One girl who tried to escape through the forest last year was raped by a police officer, he said.Frustrated with the response from local police, Ms Roostien reported the case to Indonesia’s national police. However, police focused on the environmental destruction, launching a massive illegal logging investigation in which several high-level police officers and forestry officials were arrested, and timber worth US$24 million (Dh88m) destined for Malaysia, China and Taiwan discovered.

“Illegal logging is more important to the police, than the rights of these children,” she said.

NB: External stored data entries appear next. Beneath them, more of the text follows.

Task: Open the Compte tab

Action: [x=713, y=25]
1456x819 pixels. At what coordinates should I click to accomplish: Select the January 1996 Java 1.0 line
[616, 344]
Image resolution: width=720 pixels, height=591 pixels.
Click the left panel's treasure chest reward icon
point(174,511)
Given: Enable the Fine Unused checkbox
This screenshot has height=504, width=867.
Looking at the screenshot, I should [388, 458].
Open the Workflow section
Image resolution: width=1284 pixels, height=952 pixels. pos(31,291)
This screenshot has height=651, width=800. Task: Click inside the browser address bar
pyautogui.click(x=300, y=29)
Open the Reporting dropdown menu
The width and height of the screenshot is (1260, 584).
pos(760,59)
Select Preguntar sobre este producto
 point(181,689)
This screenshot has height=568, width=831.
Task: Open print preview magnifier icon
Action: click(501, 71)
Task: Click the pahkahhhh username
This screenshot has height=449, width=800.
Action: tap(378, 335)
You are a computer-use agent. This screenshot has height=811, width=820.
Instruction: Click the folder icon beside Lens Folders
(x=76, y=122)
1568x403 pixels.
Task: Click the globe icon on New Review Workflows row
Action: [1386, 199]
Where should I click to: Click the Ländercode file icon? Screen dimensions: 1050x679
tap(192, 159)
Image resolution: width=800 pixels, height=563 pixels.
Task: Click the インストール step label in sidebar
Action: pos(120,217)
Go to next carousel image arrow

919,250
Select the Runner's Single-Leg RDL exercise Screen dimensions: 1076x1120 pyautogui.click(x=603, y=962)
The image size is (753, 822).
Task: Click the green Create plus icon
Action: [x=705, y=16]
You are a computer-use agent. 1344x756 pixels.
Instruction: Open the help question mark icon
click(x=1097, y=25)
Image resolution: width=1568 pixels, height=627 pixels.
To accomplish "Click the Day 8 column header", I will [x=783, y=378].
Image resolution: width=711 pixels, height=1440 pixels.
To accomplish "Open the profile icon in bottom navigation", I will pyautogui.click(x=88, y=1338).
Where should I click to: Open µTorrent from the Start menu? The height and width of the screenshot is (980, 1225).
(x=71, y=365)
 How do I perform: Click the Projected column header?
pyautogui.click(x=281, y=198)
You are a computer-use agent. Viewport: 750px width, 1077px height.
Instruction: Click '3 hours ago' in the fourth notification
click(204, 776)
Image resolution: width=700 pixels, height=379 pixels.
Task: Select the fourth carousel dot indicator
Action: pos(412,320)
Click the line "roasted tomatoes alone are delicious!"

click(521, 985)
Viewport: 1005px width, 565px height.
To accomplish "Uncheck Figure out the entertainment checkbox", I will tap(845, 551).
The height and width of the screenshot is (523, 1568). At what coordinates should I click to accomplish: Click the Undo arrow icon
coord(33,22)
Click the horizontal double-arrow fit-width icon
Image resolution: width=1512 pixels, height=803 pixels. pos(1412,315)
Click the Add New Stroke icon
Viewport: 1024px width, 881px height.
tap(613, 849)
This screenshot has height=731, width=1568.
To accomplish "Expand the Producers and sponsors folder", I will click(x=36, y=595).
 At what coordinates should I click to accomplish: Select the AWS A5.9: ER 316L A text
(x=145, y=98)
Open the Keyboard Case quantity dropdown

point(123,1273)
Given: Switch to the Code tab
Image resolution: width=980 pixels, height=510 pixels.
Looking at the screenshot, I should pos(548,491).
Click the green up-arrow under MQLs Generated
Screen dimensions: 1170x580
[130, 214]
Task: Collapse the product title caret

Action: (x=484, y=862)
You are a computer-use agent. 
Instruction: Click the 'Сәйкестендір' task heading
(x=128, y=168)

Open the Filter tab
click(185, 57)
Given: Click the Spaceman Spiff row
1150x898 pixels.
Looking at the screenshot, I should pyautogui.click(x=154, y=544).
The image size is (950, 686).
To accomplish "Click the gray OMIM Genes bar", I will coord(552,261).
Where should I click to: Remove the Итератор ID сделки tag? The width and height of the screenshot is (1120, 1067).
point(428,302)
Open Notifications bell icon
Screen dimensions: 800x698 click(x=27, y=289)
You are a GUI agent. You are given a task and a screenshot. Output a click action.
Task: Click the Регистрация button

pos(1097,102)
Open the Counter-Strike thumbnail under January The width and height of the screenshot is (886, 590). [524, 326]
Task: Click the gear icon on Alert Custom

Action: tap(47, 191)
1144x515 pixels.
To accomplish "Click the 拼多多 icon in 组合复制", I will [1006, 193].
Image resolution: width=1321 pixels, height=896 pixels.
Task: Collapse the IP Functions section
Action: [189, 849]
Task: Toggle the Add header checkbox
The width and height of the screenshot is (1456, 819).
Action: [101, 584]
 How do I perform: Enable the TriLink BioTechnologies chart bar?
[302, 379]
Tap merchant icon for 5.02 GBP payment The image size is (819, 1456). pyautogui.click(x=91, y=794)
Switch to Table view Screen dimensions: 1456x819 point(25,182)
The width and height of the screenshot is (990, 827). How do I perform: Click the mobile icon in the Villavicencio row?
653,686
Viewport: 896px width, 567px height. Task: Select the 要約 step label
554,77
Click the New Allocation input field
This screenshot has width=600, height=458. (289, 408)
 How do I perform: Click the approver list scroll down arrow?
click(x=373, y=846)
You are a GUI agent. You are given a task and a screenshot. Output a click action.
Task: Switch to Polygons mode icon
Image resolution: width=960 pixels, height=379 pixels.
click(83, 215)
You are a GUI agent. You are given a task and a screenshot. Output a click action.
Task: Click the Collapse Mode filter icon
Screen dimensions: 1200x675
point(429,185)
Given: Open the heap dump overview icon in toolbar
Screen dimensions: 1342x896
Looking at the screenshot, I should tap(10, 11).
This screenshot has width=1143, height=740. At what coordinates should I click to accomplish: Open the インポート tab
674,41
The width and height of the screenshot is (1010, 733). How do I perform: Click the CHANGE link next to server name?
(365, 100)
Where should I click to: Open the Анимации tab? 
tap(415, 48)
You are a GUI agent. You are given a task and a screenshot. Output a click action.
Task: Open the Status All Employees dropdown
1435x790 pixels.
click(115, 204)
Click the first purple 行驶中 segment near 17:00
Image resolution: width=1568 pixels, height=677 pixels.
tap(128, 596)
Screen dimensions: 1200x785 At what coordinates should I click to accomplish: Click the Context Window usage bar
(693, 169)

Police from the anti-trafficking unit in Jakarta said had opened an investigation into the case, but they had to wait for a report from the local police first. So far, no report has been produced. The government’s social welfare department in Jakarta said it wanted to help the girls but was refused permission by provincial officials.

Illegal logging is rampant in Indonesia, with environmentalists warning that the last of the some of the world’s most bio-diverse tropical forests could be destroyed within a decade. Wahli, an Indonesian environmental group, estimates that every minute, primary forest equivalent to seven football pitches is destroyed in Indonesia. The trend of trafficking girls to service loggers, the police and politicians paid to ignore the logging, is not a new phenomenon, but it appears to be growing.

A government official in Pontianak, the provincial capital in West Kalimantan, tasked with assisting trafficking victims, said there had been several cases of illegal logging, and even legal logging, fuelling trafficking.

“There’s logging mafia, and they keep moving around logging different forests, and each time they move the places for sex workers too,” said Nur Aini, head of the government child protection unit in the province’s social welfare department.

Telepak, an environment group, which investigates the illegal logging business, said girls often were trafficked into illegal logging camps.“In one place we found a group of women who had been offered work as maids but they were tricked,” said Hari Gunawan. “Because the logging location is so isolated, they depend on the loggers to escape, so they can’t get away.”